*AIM OF THE EXERCISE:* Using the records below, locate all lines containing "Open" and return them.
[Start of section]
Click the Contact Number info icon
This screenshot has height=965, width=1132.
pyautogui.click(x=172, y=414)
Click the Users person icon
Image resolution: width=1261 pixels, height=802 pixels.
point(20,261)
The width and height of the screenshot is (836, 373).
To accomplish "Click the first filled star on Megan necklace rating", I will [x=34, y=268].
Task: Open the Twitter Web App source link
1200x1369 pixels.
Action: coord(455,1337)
[End of section]
[Start of section]
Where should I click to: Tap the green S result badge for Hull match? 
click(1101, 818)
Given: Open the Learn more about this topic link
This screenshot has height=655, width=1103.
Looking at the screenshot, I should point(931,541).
[End of section]
*RESULT:*
Task: Open the Twitter Web App source link
Given: Open the Learn more about this topic link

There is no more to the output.